しかし、北畠親房が高師冬に敗れると暫くして興良親王も関東を離れ計画は頓挫しました。
護良親王の子
興良親王は護良親王の子です。
母親は北畠師重の娘で北畠親房の妹にあたる女性だとされています。
興良親王の母親の名前ははっきりとしない状態です。
父親の護良親王は鎌倉幕府を滅ぼす戦いで大きな功績を挙げましたが、建武の新政が始まると早々と干されました。
護良親王は後に足利直義がいる鎌倉に送られますが、北条時行の中先代の乱の時に殺害されています。
この時に、興良親王はまだ子供であり、ショックは大きかったのかも知れません。
興良親王と北畠親房
興良親王が常陸に入る
後醍醐天皇と足利尊氏が対立し、足利尊氏は室町幕府を起こし北朝を開きますが、後醍醐天皇は南朝を開いています。
ここにおいて南北朝時代が始まりますが、南朝では早い段階で楠木正成、北畠顕家、新田義貞などの有力武将が世を去りました。
後醍醐天皇は結城宗広の策に従い大船団を組織し、地方から挽回を企てますが、南朝の大船団は嵐により壊滅し、それから間もなく後醍醐天皇は崩御しました。
南朝の大船団は壊滅しましたが、北畠親房や伊達行朝などは常陸にまで辿り着き小田治久の支援を得る事になります。
こうした時期に興良親王は南朝の皇族として常陸に入りました。
興良親王の母親の兄が北畠親房であり、北畠親房は血統も近い興良親王を常陸に呼び寄せたのでしょう。
興良親王からみて北畠親房は伯父となります。
北畠親房との決別
北畠親房や興良親王は常陸で奮戦しますが、北畠親房の結城親朝らの勧誘が上手くいかず苦しい立場となります。

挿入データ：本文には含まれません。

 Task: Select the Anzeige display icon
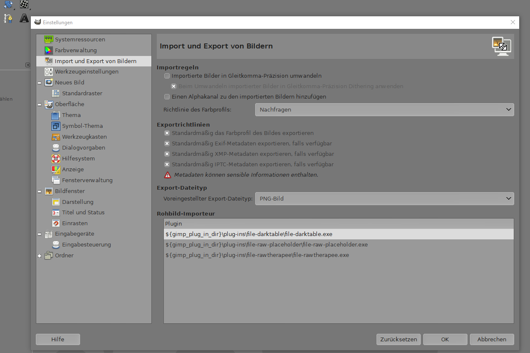click(x=56, y=170)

幕府軍の高師冬に南朝の軍は押され、小田治久までもが北朝に鞍替えしました。
こうした中で北畠親房は新たなる皇族を常陸の国に迎え入れようとしたわけです。
北畠親房が迎え入れようとした皇族の名前ははっきりとしませんが、これに怒ったのが興良親王となります。
興良親王は自分が権威であり「他の皇族など必要ない」と感じたのかも知れません。
これにより北畠親房と興良親王による対立が起きます。
当時の興良親王は大宝城にいましたが、小山朝郷の元に奔りました。
北畠親房の興良親王への想い
北畠親房は出て行ってしまった興良親王に対し「粗忽の振る舞い」や「出て行っても惜しいとは思わない」などの辛辣な事を述べた手紙が残っています。

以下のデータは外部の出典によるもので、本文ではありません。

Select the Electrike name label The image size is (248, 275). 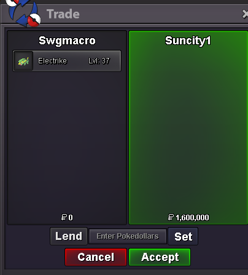pyautogui.click(x=52, y=61)
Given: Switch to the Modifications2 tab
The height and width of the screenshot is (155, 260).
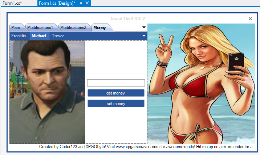Looking at the screenshot, I should 73,28.
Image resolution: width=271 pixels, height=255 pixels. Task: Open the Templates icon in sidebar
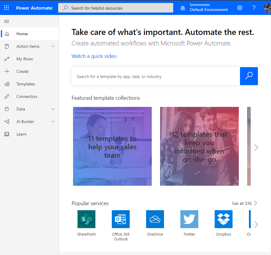(7, 84)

これだけを見ると北畠親房は怒っている様に思うかも知れませんが、別の手紙では「室町幕府が興良親王の身柄を引き渡す様に要求した話を聞き心配している」と述べています。
北畠親房にしてみれば「裏切られた」という気持ちもあれば「甥の事が心配だ」とする気持ちもあったのでしょう。
愛憎入り混じった感情が北畠親房の手紙から読み取る事が出来ます。
関東王朝樹立構想
当時の京都には近衛経忠がおり、藤氏長者であった事から関東の藤原氏に声を掛けて天下を狙っていました。

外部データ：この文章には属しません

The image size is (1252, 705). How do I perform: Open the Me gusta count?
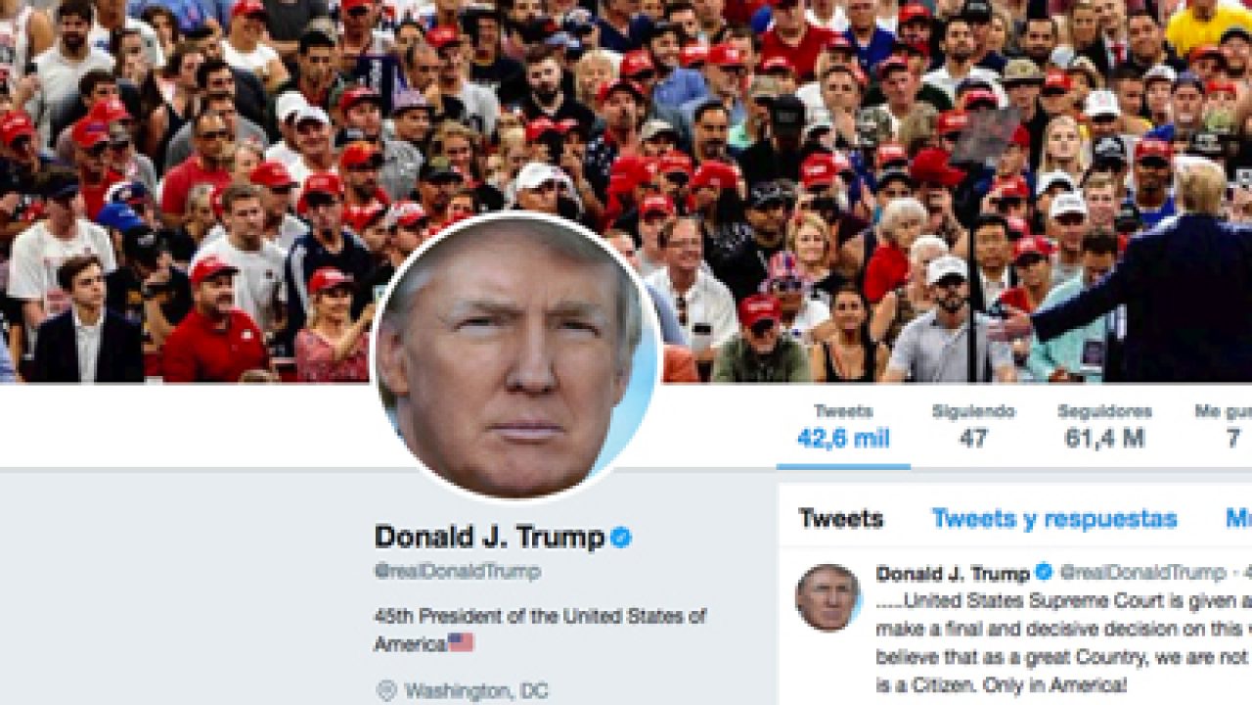coord(1224,426)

小山氏、小田氏、宇都宮氏、結城氏などは元は藤原氏であり、近衛経忠が声を掛けたわけです。
藤原氏の一族は藤氏一揆と呼んだりもします。
近衛経忠は藤氏一揆らと共に、自らが天下を取り小山朝郷には坂東管領に就任させる予定でした。
坂東管領及び鎮守府将軍を目指す小山朝郷にとってみれば、後醍醐天皇の孫で護良親王の子である興良親王は価値がある存在に見えたのでしょう。
興良親王を権威とし京都の近衛経忠、関東の小山朝郷で関東王朝樹立構想があったのではないかとも考えられています。
関東からの撤退
この時に幕府では鎌倉府の足利義詮を補佐する上杉憲顕と高師冬の関係が上手く言っておらず、チャンスでもありました。
中央での足利直義と高師直の対立が関東にまで波及し、上杉憲顕は積極的に高師冬を助けなかったわけです。
しかし、南朝でも北畠親房と南朝分派の興良親王、小山朝郷の対立があり南朝方も一枚岩とはいきませんでした。
元々南朝の方が戦力的に劣勢であり、北畠親房が関城を出て吉野に戻り、それから間もなく興良親王も関東を去った話があります。
興良親王も関東王朝樹立構想なる壮大な計画があっても失敗に終わったと言えるでしょう。
先に述べた様に興良親王と陸良親王の同一人物説があり、これが本当であれば興良親王は赤松円心の子の赤松氏範と共に南朝の後村上天皇を打倒しようと挙兵し失敗した事になります。